A year after the restrictions imposed because of the COVID-19 pandemic were lifted, China's economic recovery still lacks enough momentum. One thing is clear: China's economy as of today is operating at below potential. We believe a sizable negative output gap emerged in 2022 that has persisted in 2023, judging from the low capacity utilization rates, labor market slack, weak credit demand and, most importantly, negative consumer and producer prices inflation. Therefore, China's potential for growth should be higher than the 4.1 percent average growth in 2022-23. In our view, it should be in the 4.5-5 percent range. Growth could be even higher for a short period, if the economy can enter a cyclical rebound to close the negative output gap.

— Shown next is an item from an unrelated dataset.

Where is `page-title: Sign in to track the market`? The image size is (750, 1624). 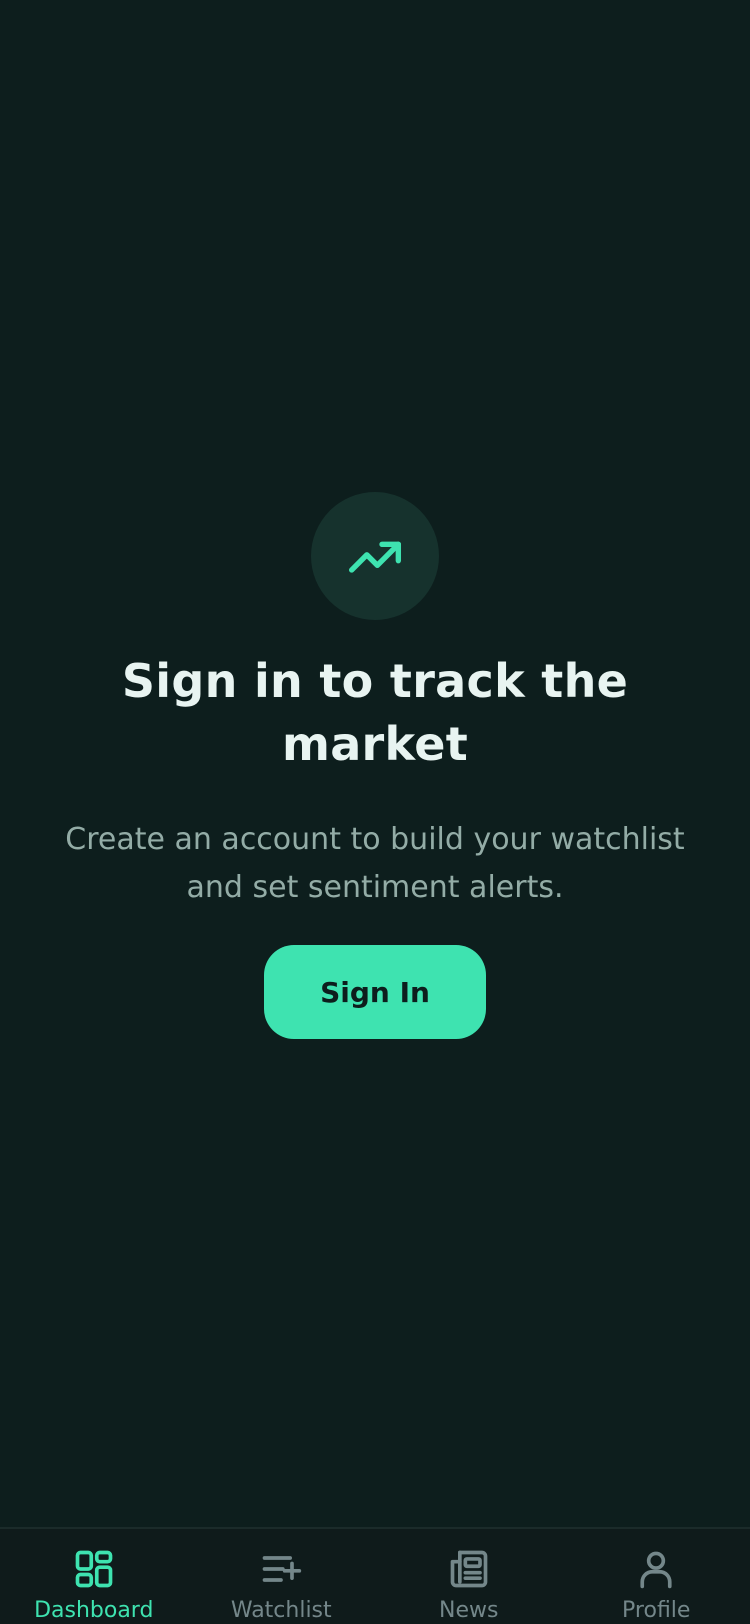 page-title: Sign in to track the market is located at coordinates (375, 712).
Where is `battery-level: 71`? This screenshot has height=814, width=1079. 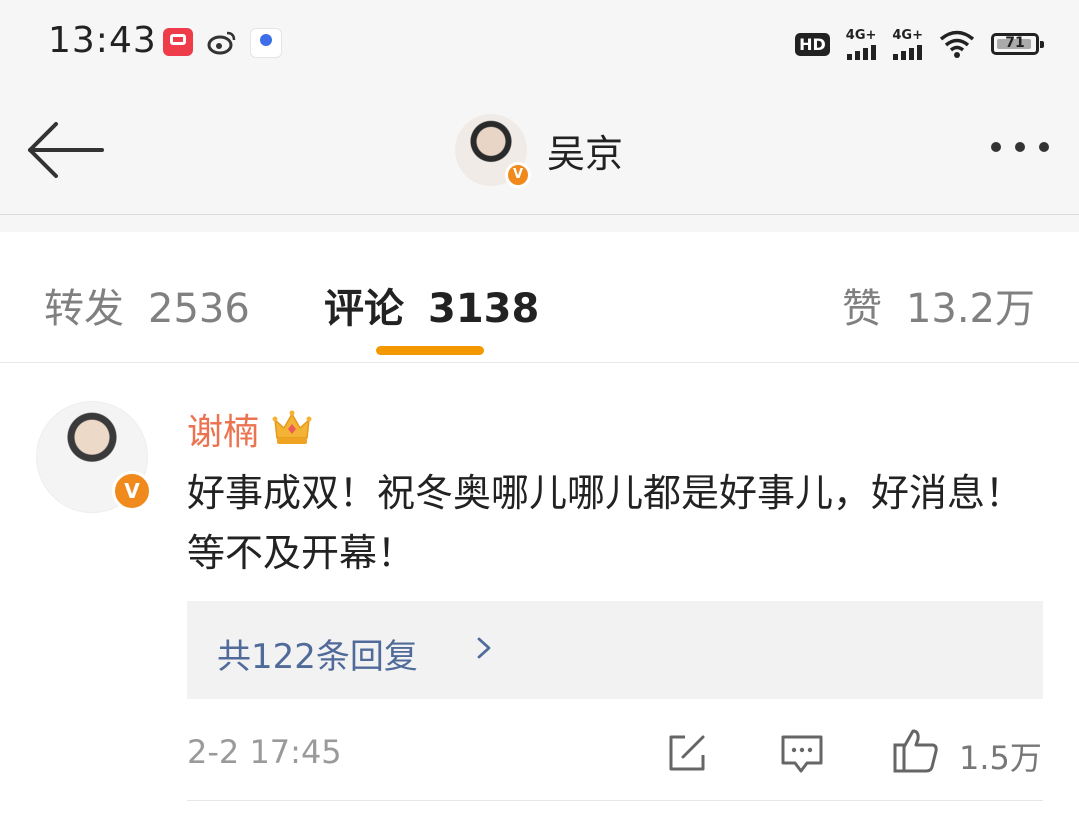
battery-level: 71 is located at coordinates (1015, 43).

That cyclical rebound hasn't happened yet, primarily because after a prolonged property sector downturn and a sharp drop in inflation, a vicious loop has emerged among consumer spending, business profits and forward expectations for income and prices. A positive shock is required to break the loop. Unfortunately, both external demand and public spending have contracted for most of 2023, thus reinforcing rather than breaking this vicious circle.

Only the government can jump-start the economy through forceful and coordinated policy responses. The most important policy variable is the government's 2024 growth target. Our base case is the government will likely commit to boost growth by setting a growth target at "above 4.5 percent" for 2024, moderately higher than the 4.1 percent average growth in 2022-23. This will be consistent with our 4.7 percent real GDP growth and 1 percent inflation forecasts in 2024.

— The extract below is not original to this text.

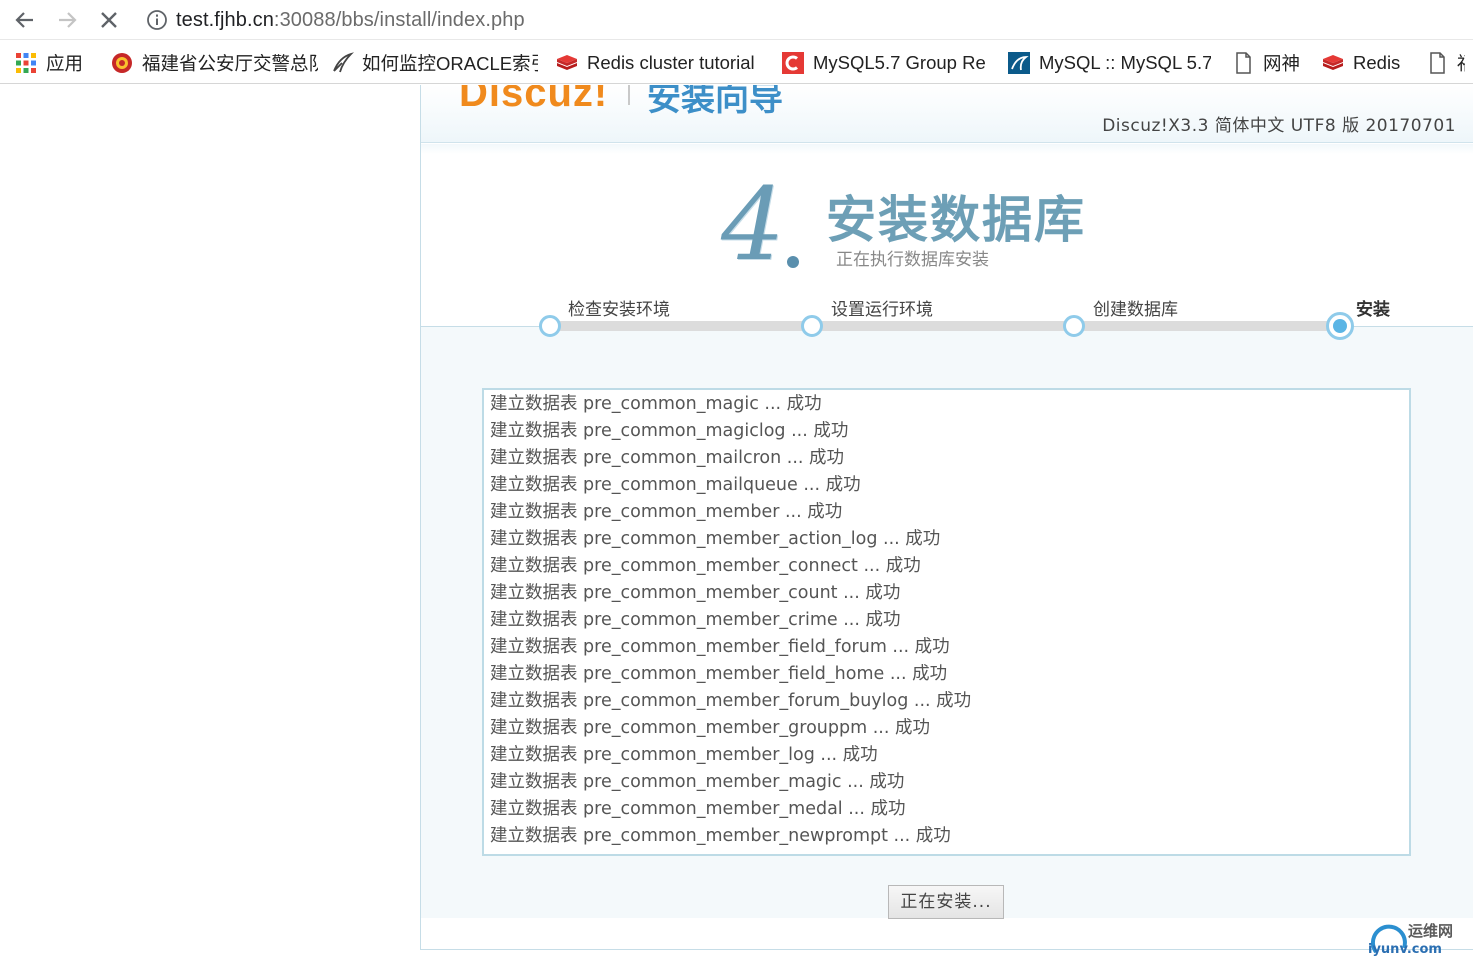  What do you see at coordinates (793, 262) in the screenshot?
I see `step-number-dot` at bounding box center [793, 262].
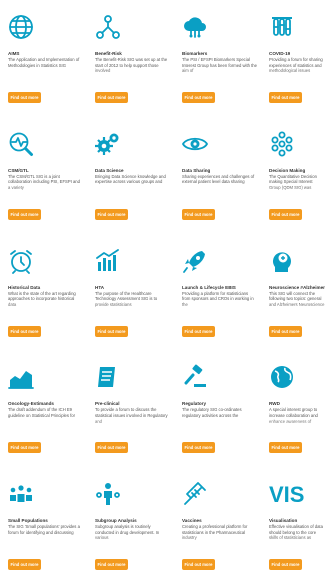 This screenshot has width=329, height=584. Describe the element at coordinates (192, 521) in the screenshot. I see `card-title: Vaccines` at that location.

While the People's Bank of China will continue to ease lending conditions, to bring about recovery in the property market, more decisive fiscal policy support is necessary to see China's growth stabilizing at 4.7 percent in 2024, as per our forecast.

Fiscal expansion is the most effective policy tool to stimulate demand and boost prices in today's low-growth, low-inflation environment. The government finally changed its fiscal stance in Q3 by accelerating spending, helping local governments with their debt problems and, more recently, announcing stimulus packages for infrastructure investment and housing construction. It has also broken the long-standing 3 percent of GDP "glass ceiling" on budgetary deficits. We expect the fiscal stance will be 1.5-2 percent of GDP more expansionary in 2024, assuming the government will set a 3.8 percent of GDP fiscal deficit target, fully implement the 1 trillion yuan ($140.69 billion) infrastructure stimulus, and tap the PBOC's pledged supplementary lending facility for public housing projects.

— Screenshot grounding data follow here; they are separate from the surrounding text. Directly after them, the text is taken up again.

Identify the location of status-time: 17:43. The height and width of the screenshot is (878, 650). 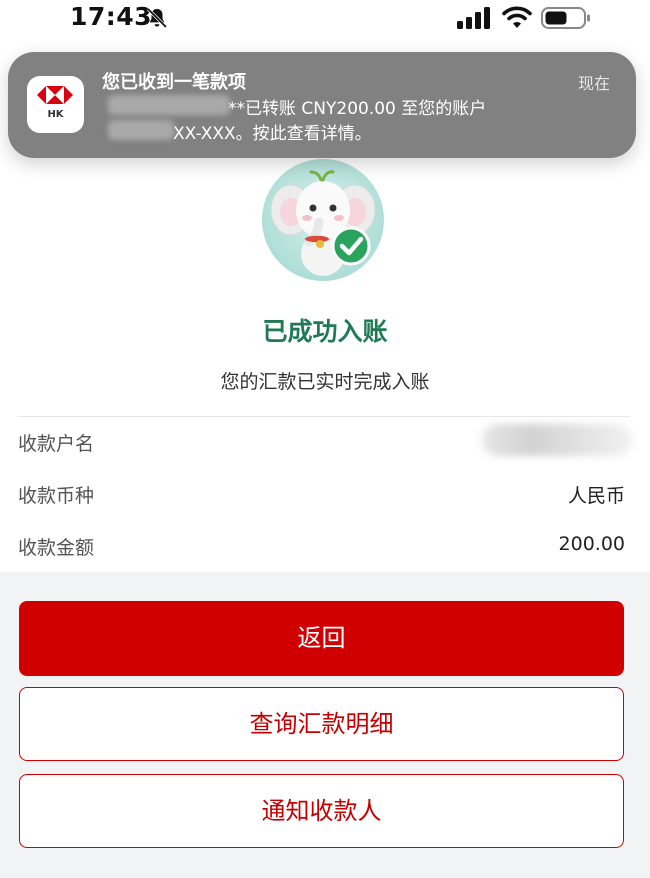
(112, 16).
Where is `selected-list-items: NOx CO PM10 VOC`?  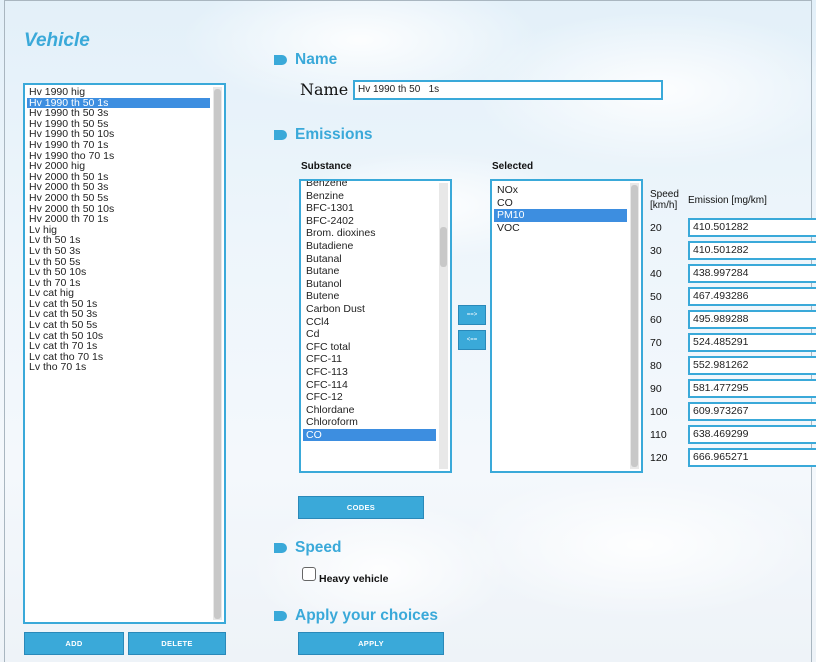 selected-list-items: NOx CO PM10 VOC is located at coordinates (560, 328).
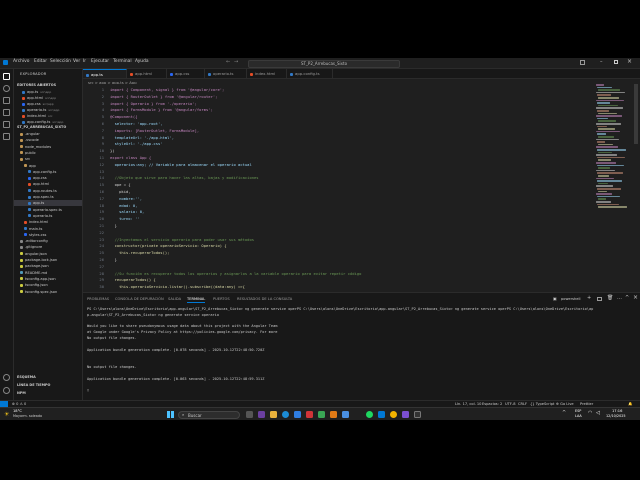 The height and width of the screenshot is (480, 640). What do you see at coordinates (228, 62) in the screenshot?
I see `back-arrow-icon: ←` at bounding box center [228, 62].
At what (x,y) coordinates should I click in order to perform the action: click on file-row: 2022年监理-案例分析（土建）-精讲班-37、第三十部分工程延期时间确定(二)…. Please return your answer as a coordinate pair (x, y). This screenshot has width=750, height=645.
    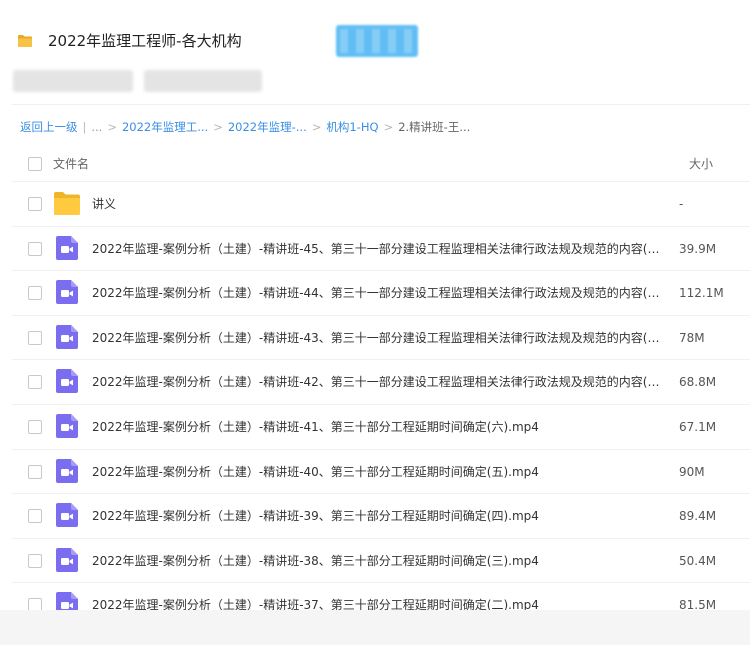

Additional monetary easing is also warranted in 2024. We expect the PBOC to cut the medium-term lending facility rate by another 45 basis points before mid-2024 to bring bank interest rates below the natural rate. It will likely also cut the reserve requirement ratio by another 50 basis points, and inject liquidity through pledged supplementary lending and other long-term lending facilities, to make sure there's sufficient liquidity in the financial system to accommodate the upcoming fiscal expansion.

US/China growth dynamics and interest rate differentials will likely turn more favorable for the renminbi. The US economy is expected to enter a mild recession in the first half of 2024. The Fed is expected to cut interest rates by a total of 150 bps before year-end, 100 bps more than the expected cut by the PBOC. The renminbi will be supported by a sustained current account surplus and a reduction of capital outflows. We therefore expect the yuan will appreciate modestly by the end of 2024.

The author is China chief economist at Deutsche Bank. The views don't necessarily represent those of China Daily.